• _Exercise goal_
Take the material below and output exactly the run of lines from the one containing "Select the Barry" down to the one containing "You are a computer-use agent. 536x352 pixels.", with both included.

• _Recorded data_
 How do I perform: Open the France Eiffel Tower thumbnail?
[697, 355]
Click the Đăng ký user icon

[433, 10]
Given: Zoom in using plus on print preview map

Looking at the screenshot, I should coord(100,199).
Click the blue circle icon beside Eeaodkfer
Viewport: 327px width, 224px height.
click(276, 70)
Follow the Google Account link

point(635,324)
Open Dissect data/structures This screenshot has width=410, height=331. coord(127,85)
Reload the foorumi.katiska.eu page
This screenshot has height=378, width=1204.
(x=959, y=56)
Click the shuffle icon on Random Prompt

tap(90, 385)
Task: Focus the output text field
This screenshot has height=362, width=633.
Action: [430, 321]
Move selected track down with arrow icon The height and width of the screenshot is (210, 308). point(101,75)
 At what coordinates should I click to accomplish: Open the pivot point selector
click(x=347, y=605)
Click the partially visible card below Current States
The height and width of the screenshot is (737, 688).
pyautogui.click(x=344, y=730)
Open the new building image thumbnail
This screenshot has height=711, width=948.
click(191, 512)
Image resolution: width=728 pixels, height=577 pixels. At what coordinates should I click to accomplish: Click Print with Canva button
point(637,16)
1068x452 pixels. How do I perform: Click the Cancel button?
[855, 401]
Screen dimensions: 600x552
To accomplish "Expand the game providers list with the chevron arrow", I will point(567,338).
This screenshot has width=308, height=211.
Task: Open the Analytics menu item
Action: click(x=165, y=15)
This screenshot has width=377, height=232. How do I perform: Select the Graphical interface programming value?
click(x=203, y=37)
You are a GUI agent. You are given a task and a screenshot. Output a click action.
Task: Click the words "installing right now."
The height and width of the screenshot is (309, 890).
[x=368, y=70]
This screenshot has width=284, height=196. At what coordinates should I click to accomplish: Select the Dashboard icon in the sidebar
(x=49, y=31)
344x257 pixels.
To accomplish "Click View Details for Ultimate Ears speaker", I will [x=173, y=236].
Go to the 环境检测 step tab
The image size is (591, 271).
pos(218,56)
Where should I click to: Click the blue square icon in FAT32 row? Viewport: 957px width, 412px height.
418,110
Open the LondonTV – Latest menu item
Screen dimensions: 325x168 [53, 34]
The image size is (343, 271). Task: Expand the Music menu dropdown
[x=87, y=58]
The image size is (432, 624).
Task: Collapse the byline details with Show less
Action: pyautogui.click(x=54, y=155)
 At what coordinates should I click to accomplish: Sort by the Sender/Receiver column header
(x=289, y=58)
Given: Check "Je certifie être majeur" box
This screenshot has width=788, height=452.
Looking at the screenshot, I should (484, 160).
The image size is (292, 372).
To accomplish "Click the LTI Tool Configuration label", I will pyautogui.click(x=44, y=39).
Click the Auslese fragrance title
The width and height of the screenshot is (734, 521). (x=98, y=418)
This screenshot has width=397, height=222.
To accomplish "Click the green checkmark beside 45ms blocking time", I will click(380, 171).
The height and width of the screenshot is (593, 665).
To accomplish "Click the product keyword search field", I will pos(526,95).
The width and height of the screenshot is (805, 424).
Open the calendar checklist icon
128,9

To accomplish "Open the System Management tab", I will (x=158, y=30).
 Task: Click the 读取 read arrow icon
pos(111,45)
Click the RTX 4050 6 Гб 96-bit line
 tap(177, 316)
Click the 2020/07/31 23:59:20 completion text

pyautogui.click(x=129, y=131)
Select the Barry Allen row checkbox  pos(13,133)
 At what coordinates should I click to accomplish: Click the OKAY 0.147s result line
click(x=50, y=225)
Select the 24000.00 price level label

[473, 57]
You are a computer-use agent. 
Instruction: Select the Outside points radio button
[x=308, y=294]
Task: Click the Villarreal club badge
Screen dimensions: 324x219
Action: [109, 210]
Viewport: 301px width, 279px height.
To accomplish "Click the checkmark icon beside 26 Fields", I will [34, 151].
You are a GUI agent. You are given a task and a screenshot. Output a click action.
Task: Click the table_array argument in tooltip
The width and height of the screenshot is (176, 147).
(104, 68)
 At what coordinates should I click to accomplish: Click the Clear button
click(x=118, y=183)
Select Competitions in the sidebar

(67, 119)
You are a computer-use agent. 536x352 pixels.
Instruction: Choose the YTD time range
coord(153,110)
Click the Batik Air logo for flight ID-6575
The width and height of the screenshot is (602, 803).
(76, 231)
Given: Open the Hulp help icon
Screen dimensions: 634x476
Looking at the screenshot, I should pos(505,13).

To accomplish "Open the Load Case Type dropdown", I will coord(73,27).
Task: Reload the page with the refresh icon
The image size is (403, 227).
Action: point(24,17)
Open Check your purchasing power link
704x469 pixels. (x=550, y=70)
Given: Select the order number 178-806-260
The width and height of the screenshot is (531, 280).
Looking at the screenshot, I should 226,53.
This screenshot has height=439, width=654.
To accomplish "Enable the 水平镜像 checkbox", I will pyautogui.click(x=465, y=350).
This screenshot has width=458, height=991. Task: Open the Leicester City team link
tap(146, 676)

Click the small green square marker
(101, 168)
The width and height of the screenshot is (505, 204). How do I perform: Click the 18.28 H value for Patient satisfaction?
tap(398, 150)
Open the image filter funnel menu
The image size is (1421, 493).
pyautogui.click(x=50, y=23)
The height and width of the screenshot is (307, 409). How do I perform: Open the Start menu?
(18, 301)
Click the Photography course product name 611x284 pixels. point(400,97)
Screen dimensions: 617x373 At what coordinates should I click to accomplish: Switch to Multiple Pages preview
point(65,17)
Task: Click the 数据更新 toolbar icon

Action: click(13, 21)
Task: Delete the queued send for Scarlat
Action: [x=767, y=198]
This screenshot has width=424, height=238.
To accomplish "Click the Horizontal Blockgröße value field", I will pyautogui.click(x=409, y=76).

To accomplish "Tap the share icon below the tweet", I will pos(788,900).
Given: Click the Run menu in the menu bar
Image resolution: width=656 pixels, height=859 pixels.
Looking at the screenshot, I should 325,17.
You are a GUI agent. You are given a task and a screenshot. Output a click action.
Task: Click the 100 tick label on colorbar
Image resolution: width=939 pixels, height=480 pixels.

• _Result of this exercise_
Select the Barry Allen row checkbox  pos(13,133)
 At what coordinates should I click to accomplish: Click the OKAY 0.147s result line
click(x=50, y=225)
Select the 24000.00 price level label

[473, 57]
You are a computer-use agent. 
Instruction: Select the Outside points radio button
[x=308, y=294]
Task: Click the Villarreal club badge
Screen dimensions: 324x219
Action: [109, 210]
Viewport: 301px width, 279px height.
To accomplish "Click the checkmark icon beside 26 Fields", I will [34, 151].
You are a GUI agent. You are given a task and a screenshot. Output a click action.
Task: Click the table_array argument in tooltip
The width and height of the screenshot is (176, 147).
(104, 68)
 At what coordinates should I click to accomplish: Click the Clear button
click(x=118, y=183)
Select Competitions in the sidebar

(67, 119)
You are a computer-use agent. 536x352 pixels.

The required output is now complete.